Going a wealth tax route at as high a threshold as possible, say £10 million, on a one-off basis perhaps is necessary, as there is a crisis with no easy answer. The typical chiselling with more and more stealth taxes, like that, possibly spiteful, inheritance tax imposed on farmers and the VAT on school fees, will just leave doubt on the way forward. Arguably, a once and for all good start is needed. A serious wealth tax risk is that financially successful people and those with the most potential to succeed financially, that is ambitious workers, and investors will be put off the UK by a Government which is unrestrained in its capacity to raid the fruits of people’s labours.
Already thousands of better off people who are successful through their own efforts have left the UK frustrated by the disdain for them at Government level and the tax theft perpetrated against them. If it is thought that, having broken the anathema of a wealth tax once, it means the Government will feel able to come back each year for more, then this country’s potential will be demolished. The 20% of the population who keep this country prosperous will up sticks and a downward spiral would continue. So, safeguards will be necessary beyond a mere reassurance that this really is one-off. Government promises are easily broken.
Any wealth tax should not be used to fund more public spending on things such as welfare benefits , but rather for those policies which promote growth.
One suggestion to ensure integrity of the one-off promise would be perhaps an undertaking that, if ever in future years a further wealth tax is imposed, then all previous such taxes paid will be repaid with substantial interest. That would deter a breach of promise by Government.
And, if a wealth tax is imposed, it should not be done with disdain for wealth, but with national gratitude to the wealthy for digging us out of the financial hole we are in, whichever political party we care to blame. Would this perhaps not be better than taxing further already struggling middle-earning families?

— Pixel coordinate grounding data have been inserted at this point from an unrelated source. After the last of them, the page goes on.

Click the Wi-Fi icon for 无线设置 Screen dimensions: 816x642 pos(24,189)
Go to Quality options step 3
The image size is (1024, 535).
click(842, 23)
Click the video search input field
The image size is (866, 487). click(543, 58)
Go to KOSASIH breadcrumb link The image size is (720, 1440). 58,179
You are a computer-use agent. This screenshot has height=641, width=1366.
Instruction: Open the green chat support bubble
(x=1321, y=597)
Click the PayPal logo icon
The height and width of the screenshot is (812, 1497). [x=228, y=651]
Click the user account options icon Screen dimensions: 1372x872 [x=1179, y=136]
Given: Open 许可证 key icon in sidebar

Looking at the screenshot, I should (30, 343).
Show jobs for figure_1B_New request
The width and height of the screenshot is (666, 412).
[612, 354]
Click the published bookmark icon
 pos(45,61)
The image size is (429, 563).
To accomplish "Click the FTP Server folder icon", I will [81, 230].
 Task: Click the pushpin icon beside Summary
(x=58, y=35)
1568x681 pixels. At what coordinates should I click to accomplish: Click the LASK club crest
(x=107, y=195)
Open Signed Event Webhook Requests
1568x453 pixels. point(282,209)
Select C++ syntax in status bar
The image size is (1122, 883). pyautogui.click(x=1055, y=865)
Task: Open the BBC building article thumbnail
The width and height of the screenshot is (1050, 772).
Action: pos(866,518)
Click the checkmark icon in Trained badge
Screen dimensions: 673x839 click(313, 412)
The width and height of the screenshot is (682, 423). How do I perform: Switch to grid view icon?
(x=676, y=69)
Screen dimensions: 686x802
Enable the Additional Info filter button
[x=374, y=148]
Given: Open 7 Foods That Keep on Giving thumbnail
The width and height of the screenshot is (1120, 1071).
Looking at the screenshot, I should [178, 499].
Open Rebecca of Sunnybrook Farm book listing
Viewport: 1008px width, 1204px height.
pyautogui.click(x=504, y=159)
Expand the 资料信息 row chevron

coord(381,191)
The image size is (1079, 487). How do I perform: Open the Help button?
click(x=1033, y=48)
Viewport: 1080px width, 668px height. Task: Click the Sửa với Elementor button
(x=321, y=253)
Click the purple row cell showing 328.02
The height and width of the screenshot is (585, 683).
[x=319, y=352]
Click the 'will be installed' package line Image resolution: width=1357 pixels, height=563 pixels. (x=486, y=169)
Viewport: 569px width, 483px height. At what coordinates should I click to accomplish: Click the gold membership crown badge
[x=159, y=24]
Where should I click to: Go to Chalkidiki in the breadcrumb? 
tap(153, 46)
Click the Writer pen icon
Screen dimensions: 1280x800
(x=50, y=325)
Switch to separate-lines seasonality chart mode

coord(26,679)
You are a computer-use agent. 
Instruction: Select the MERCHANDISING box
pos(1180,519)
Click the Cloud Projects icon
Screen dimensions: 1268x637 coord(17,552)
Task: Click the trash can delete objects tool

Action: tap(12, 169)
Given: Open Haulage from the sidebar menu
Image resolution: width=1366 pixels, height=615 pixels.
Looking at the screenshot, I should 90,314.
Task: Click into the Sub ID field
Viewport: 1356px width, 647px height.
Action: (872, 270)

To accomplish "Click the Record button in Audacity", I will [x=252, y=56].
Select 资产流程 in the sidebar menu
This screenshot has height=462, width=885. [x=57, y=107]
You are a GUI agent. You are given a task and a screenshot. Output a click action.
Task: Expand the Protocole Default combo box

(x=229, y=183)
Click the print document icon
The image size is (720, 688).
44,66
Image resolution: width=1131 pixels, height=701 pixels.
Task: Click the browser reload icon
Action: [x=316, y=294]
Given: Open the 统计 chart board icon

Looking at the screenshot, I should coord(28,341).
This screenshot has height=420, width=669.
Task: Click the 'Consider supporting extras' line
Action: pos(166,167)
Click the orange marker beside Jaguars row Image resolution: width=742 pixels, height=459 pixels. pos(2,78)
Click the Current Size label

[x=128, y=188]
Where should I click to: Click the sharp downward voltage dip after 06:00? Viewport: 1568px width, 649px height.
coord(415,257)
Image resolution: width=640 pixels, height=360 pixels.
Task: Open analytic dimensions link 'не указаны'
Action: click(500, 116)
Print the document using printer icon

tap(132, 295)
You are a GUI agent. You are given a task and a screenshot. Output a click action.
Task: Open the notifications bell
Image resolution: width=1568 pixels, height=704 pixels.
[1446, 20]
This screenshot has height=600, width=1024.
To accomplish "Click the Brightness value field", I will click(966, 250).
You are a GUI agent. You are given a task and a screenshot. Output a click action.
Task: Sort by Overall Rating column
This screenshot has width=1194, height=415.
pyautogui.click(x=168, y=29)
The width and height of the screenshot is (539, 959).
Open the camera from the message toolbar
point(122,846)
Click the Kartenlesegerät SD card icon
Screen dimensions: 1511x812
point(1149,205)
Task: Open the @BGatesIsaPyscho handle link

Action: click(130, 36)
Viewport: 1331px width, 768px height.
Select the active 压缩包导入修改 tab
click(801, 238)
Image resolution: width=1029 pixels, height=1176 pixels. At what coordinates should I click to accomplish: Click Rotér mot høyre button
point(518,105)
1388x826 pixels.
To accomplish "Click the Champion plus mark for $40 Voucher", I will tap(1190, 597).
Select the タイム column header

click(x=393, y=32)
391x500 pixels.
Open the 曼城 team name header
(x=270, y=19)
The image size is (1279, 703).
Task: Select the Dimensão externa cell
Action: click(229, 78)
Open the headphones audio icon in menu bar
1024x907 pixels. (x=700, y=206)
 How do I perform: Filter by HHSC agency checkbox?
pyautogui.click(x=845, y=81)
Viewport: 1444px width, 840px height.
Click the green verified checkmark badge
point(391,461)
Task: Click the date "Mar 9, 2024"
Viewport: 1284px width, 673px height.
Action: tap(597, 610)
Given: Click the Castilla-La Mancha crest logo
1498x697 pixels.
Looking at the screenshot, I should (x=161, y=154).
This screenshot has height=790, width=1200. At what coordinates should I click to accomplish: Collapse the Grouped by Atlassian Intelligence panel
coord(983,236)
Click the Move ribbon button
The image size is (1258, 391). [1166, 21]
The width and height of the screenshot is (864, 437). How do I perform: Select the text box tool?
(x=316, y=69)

And at the same time Government should commit to fixed Government spending for once and a promise to cut the cloth to fit, not continuing to expand the spending and so the taxes. Even if, regarding benefits for example, the Labour Party will not countenance legislation which reduces the cost, perhaps the Minister, Liz Kendall, could improve things by at least requiring all benefit claimants to be assessed face to face rather than box ticking over a phone call.
Maybe all options of further taxes contemplated by government will cripple the economy and, it seems, this Government cannot sustain a single policy to benefit hard working people.